Ancora all’inizio della campagna elettorale per le amministrative, i sindaci sicuri di farcela al primo turno sembravano contendersi il corpo del leader, felici di poterlo esibire ai loro aperitivi (le piazze sono passate di moda, solo i 5 stelle hanno osato chiudere la campagna a piazza del Popolo, premiati dalle urne). Poi dopo la batosta del 6 giugno sembra iniziata la corsa a scendere dal carro. Ormai è una gara a tenere il presidente-segretario alla larga dai ballottaggi, e perfino lo stesso Renzi sembra volersi allontanare un po’ da se stesso (il giorno del voto sarà a Mosca da Putin).
Il severo prosciugamento dell’insediamento sociale del Pd, il rischio di perdere al ballottaggio, spingono i candidati sindaci di Torino, Bologna e Milano lontani dal premier. Quel suo ostinarsi a derubricare il voto locale per concentrarsi su quello del referendum costituzionale è stato un errore e per questo non lo vogliono accanto in questi ultimi giorni di campagna elettorale («Io non sono del Pd, sono un manager», così Sala in Tv).

........

**COMPITI ASSEGNATI**
**1)** Indica se ciascuna affermazione concorda con il brano sulla campagna elettorale, rispondendo sì o no e citando esattamente le parole del brano che lo stabiliscono: (a) alla chiusura della campagna, piazza del Popolo è stata scelta soltanto dai 5 stelle; (b) il giorno del voto Renzi sarà a Mosca; (c) Sala dichiara di appartenere al Pd.
**2)** Ricopia parola per parola la parte del brano sulla campagna elettorale che comincia con "Ancora all’inizio della" e termina con "Mosca da Putin).".
**3)** Porta avanti il brano sulla campagna elettorale per le amministrative a partire dal punto in cui si interrompe.

**DATI FORNITI**
........

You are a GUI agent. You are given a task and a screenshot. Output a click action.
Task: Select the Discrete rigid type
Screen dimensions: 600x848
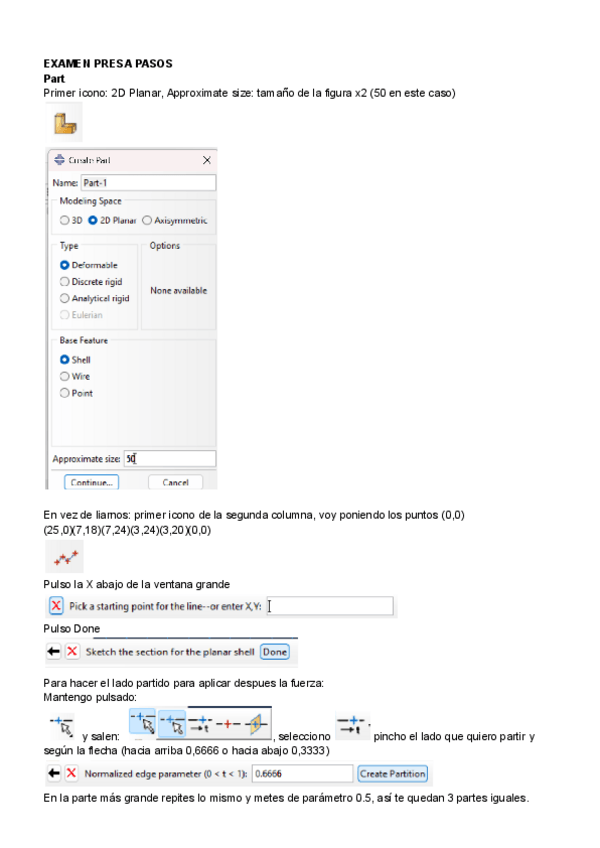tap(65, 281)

........

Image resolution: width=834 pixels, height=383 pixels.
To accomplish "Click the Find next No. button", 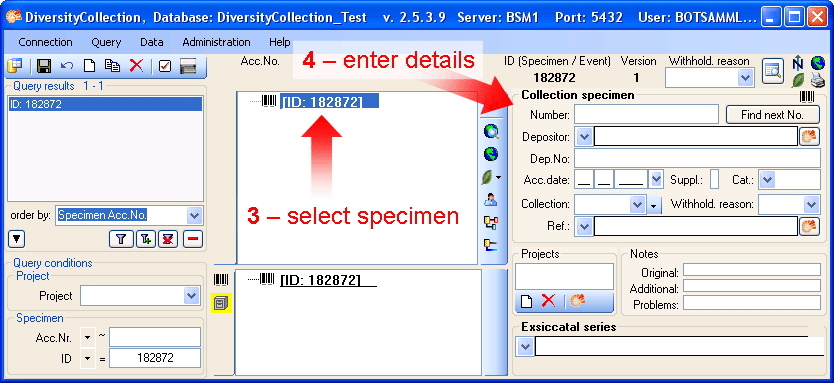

........

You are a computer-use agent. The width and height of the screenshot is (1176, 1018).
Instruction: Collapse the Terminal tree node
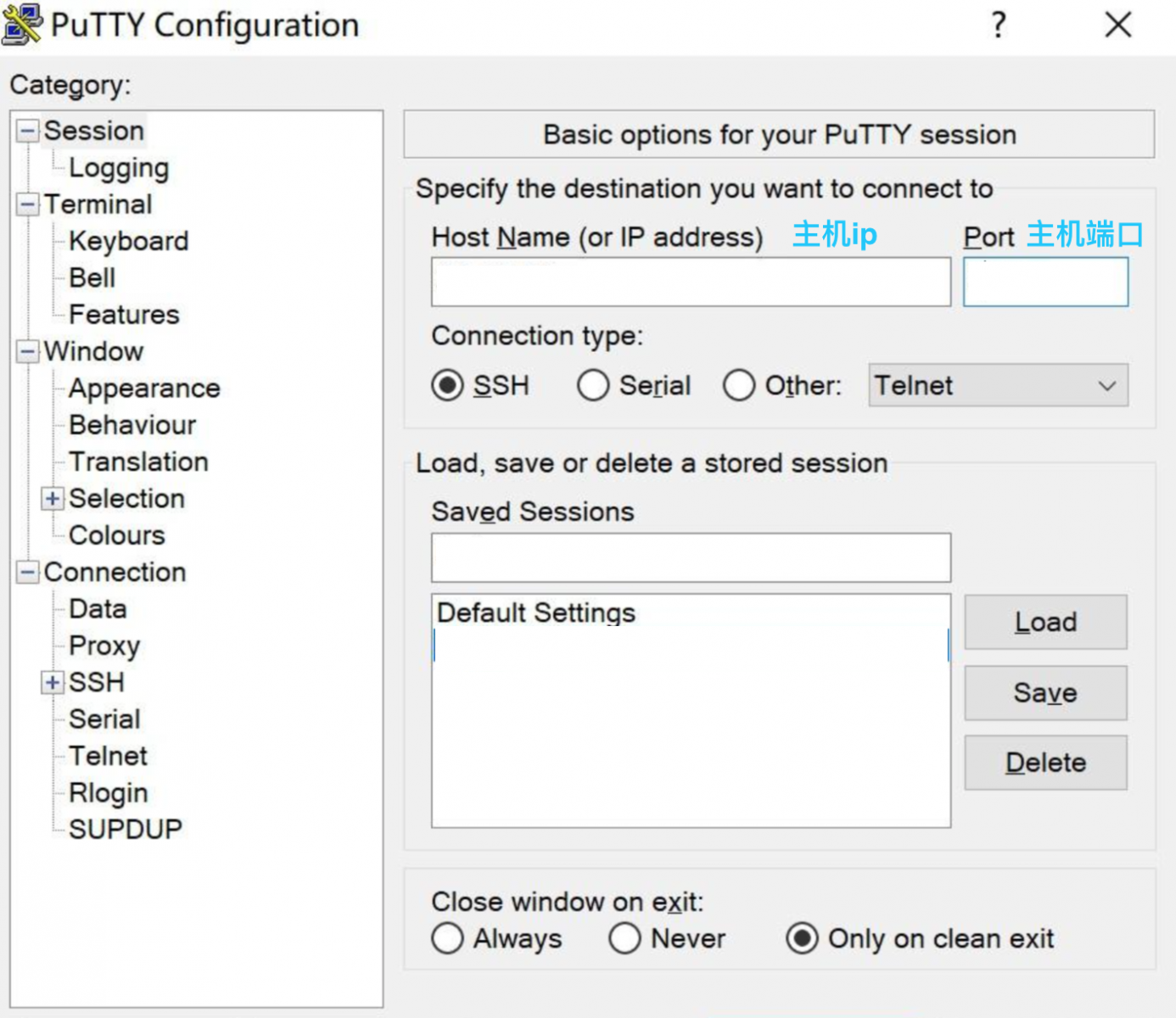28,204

........

**RISPOSTE AI COMPITI**
**1)**
(a) Sì: "solo i 5 stelle hanno osato chiudere la campagna a piazza del Popolo".
(b) Sì: "il giorno del voto sarà a Mosca da Putin".
(c) No: "Io non sono del Pd, sono un manager".

**2)**
Ancora all’inizio della campagna elettorale per le amministrative, i sindaci sicuri di farcela al primo turno sembravano contendersi il corpo del leader, felici di poterlo esibire ai loro aperitivi (le piazze sono passate di moda, solo i 5 stelle hanno osato chiudere la campagna a piazza del Popolo, premiati dalle urne). Poi dopo la batosta del 6 giugno sembra iniziata la corsa a scendere dal carro. Ormai è una gara a tenere il presidente-segretario alla larga dai ballottaggi, e perfino lo stesso Renzi sembra volersi allontanare un po’ da se stesso (il giorno del voto sarà a Mosca da Putin).

**3)**
Ieri lo hanno fischiato non i centri sociali, ma i commercianti riuniti nell’assemblea della Confcommercio, la pancia della piccola impresa familiare, una parte del ceto medio colpito dalla morìa delle saracinesche nelle città, fenomeno triste e evidente camminando per le strade di Roma. Ma essere vittime della crisi (e della rendita che piuttosto che affittare a prezzi sostenibili preferisce bastonare il piccolo artigiano) non ha impedito ai commercianti di fischiare il premier sugli 80 euro, cioè di prendersela con chi ha stipendi che non arrivano ai 1500 euro al mese. E mentre l’assemblea rumoreggiava il capo dei commercianti affossava la sbandierata ripresa «senza slancio, senza intensità, senza mordente».
Questo governo non ci è mai piaciuto. Le sue riforme economiche (ieri sono scesi in piazza i metalmeccanici per il contratto nazionale di lavoro) segnano l’abbandono della difesa dei più deboli consegnati alle logiche del liberismo. Quelle costituzionali seguono la stessa filosofia con l’adeguamento del sistema parlamentare alla logica dell’assetto economico. Tuttavia lo spettacolo della fuga generale dal leader che barcolla è solo l’altra faccia, un po’ indecorosa, della medaglia.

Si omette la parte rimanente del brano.